EXERCISE → Return every line of the records below word for word, leaving out the pictures.

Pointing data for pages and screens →

▶

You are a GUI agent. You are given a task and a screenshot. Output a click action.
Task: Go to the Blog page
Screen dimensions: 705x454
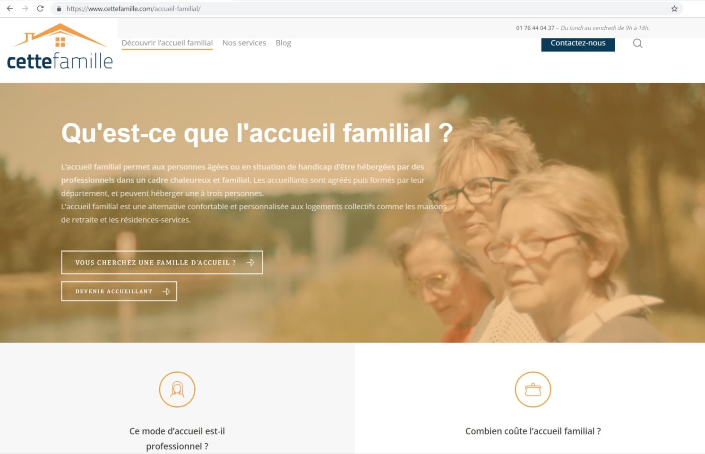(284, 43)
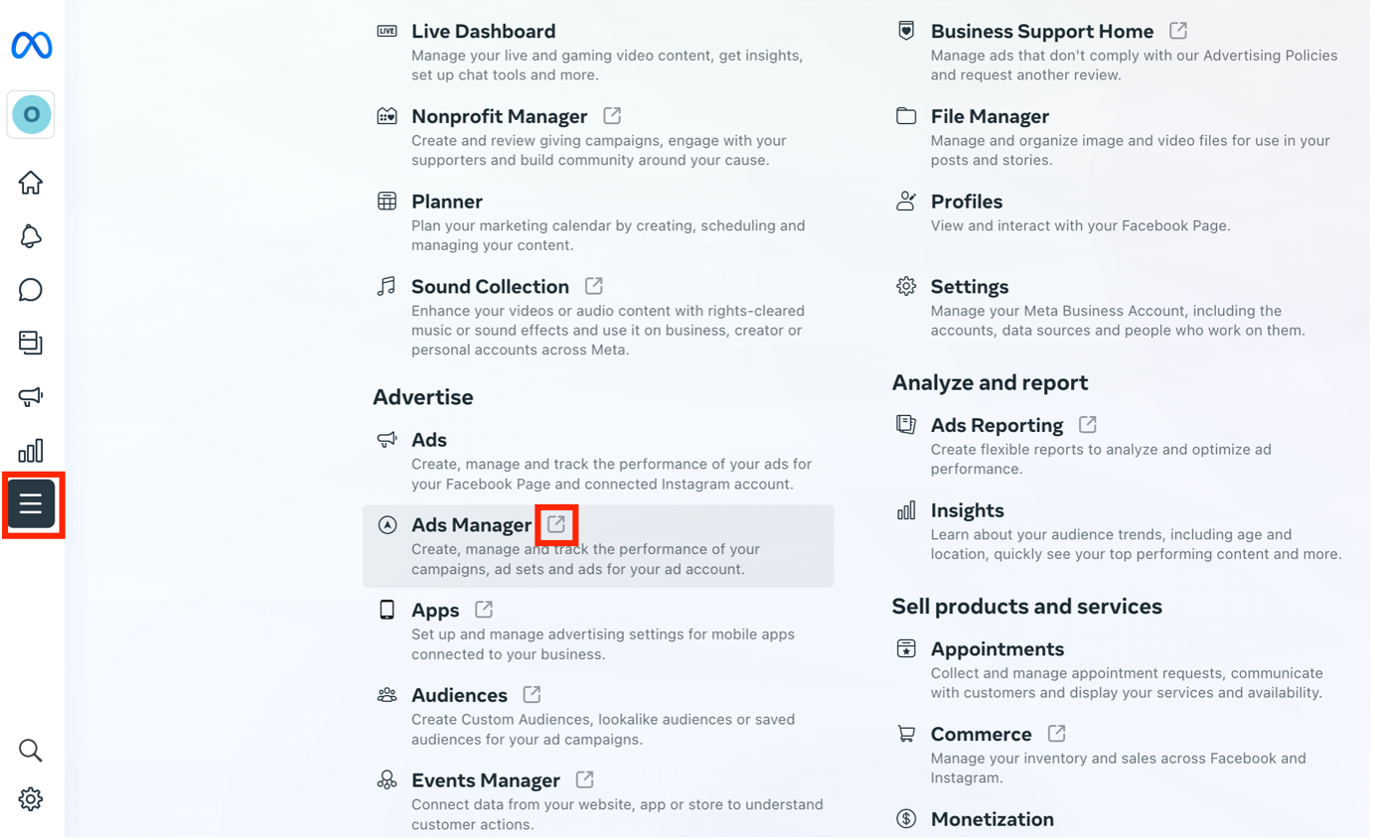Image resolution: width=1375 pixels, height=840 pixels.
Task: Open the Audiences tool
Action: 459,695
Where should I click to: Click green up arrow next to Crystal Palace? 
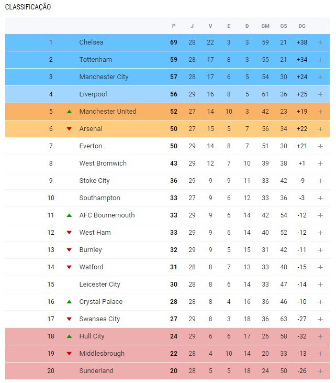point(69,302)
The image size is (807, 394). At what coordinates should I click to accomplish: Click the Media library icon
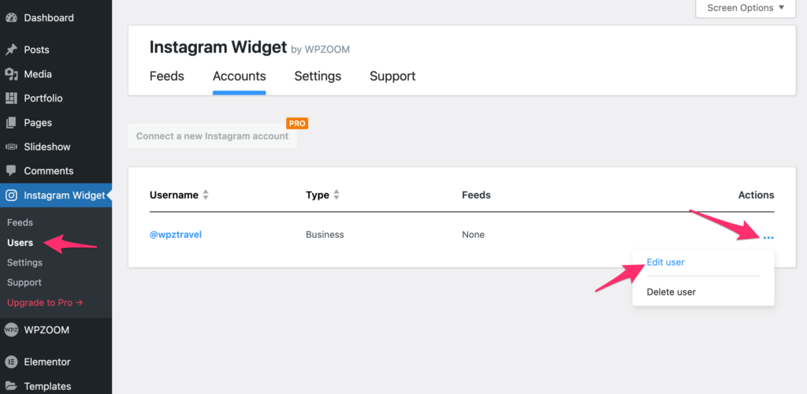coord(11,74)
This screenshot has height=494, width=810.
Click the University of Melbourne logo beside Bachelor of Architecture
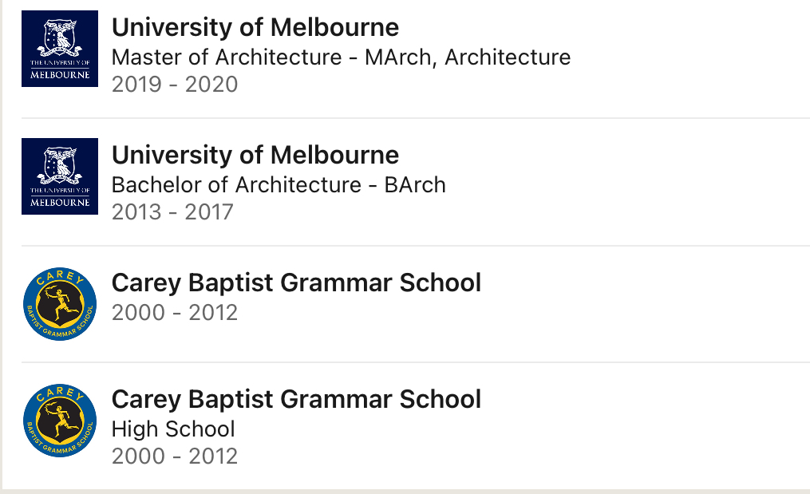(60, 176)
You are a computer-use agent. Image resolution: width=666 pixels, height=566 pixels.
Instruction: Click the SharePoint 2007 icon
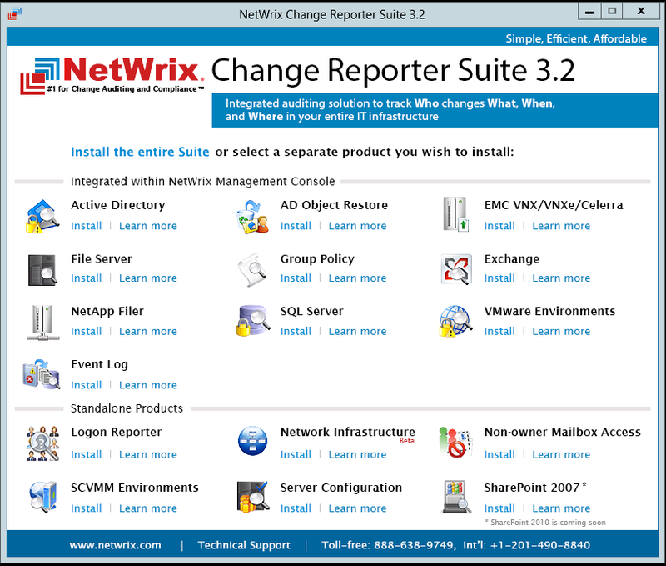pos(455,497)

◀

EXERCISE ANSWER →
You are a GUI agent. You are given a task and a screenshot. Output a click action.
Task: Go to the Blog page
Screen dimensions: 705x454
(284, 43)
Image resolution: width=1375 pixels, height=840 pixels.
Task: Open the Audiences tool
Action: 459,695
Where should I click to: Click green up arrow next to Crystal Palace? 
point(69,302)
The image size is (807, 394). At what coordinates should I click to accomplish: Click the Media library icon
coord(11,74)
This screenshot has height=494, width=810.
Click the University of Melbourne logo beside Bachelor of Architecture
(60, 176)
You are a computer-use agent. Image resolution: width=666 pixels, height=566 pixels.
Instruction: Click the SharePoint 2007 icon
pos(455,497)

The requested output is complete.